For House, it was a real eye-opener.

“They have nothing, and they are the happiest people in the world,” he says. “We have everything, and we’re among the most miserable people in the world. I’ll never complain about a pot hole in a road in Canada ever again, or about hydro.”

The average wage in Haiti is $1.50 or $2 a day, House told MortgageBrokerNews.ca, and electricity costs for an average home is $60 a month.
“So you would be working just to put hydro in your home,” he says.

The goal when House went down on that first trip was to work with orphanages, and it was working with Gleaners International of Canada that the seed of an idea to donate food was planted – as the one stumbling block that charitable organization faced was the cost of bringing food to those in need in Haiti.

“When I came back, the first thing I thought was, ‘I can bring my golf tournament back, and we can raise money for Haiti.’ And that is what we did, and we raised enough money at the tournament to send almost a half million servings of food in a container to Haiti.”

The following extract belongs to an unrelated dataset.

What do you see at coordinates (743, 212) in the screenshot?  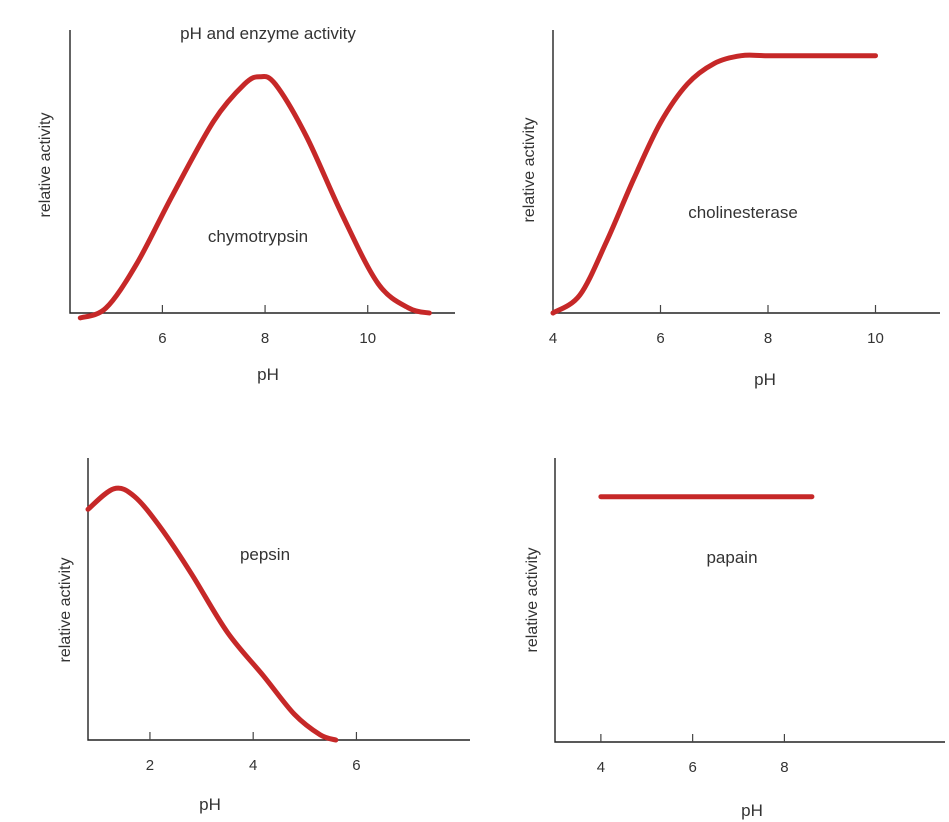 I see `enzyme-label: cholinesterase` at bounding box center [743, 212].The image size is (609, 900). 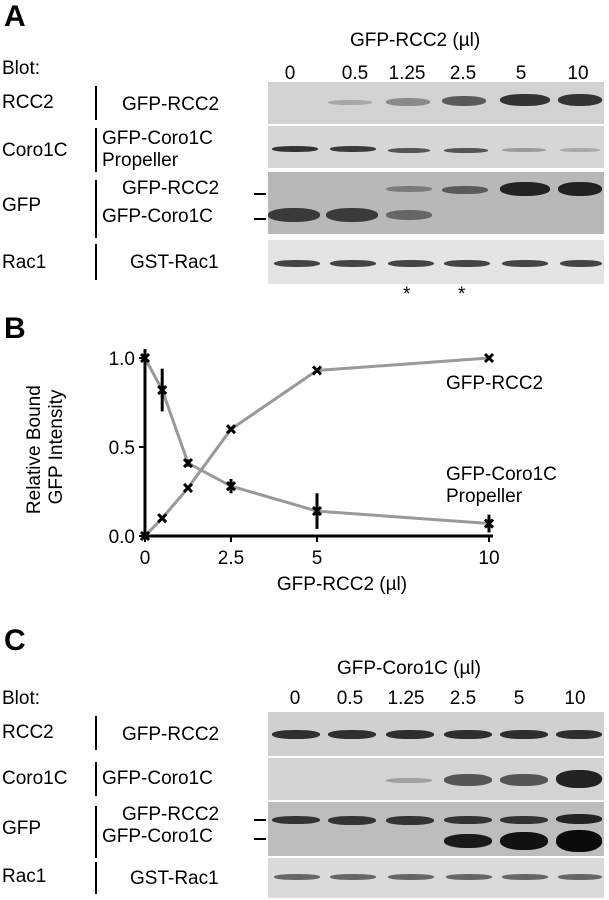 I want to click on panel-c-protein-gst-rac1: GST-Rac1, so click(x=174, y=878).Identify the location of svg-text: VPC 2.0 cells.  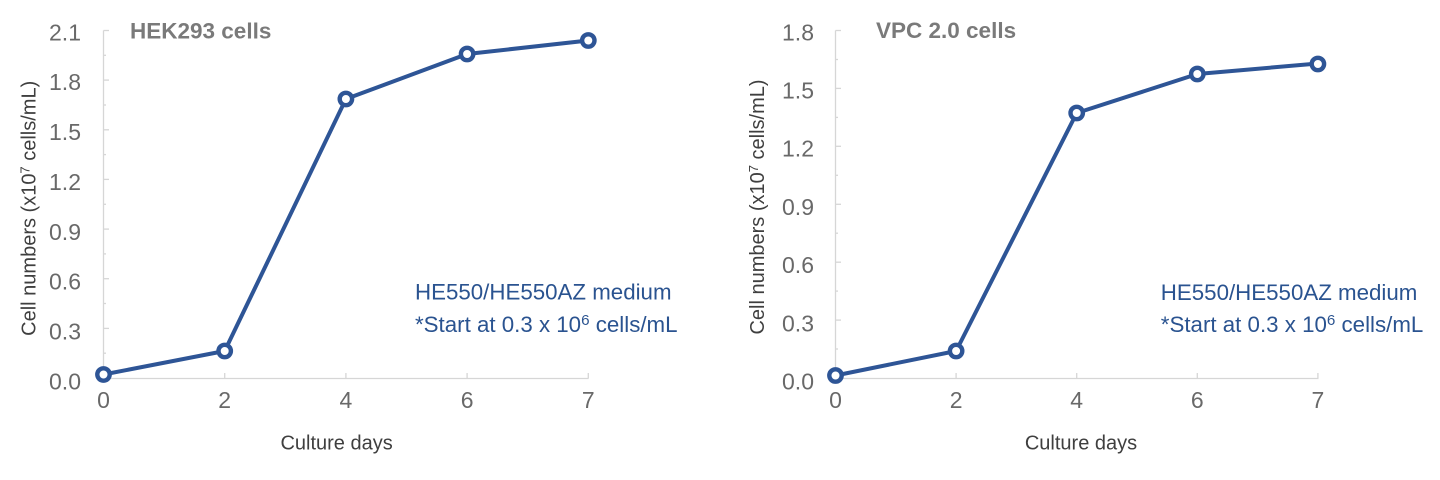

The servings of food are designed specifically for the orphanages, and consist of a dry soup or stew mix that can be reconstituted on site with water – with dumplings added sometimes by the Haitians to provide more body, says House.

“But for a lot of these kids, that is the only meal that they will get that day is this bowl of stew,” he says. “It makes you realize just how fortunate we are – and how much of a difference nutrition-wise we are making for the kids.”

This year’s golf tournament for Haiti Relief is on August 11 at the Trillium Wood Golf Club just north of Belleville, Ont.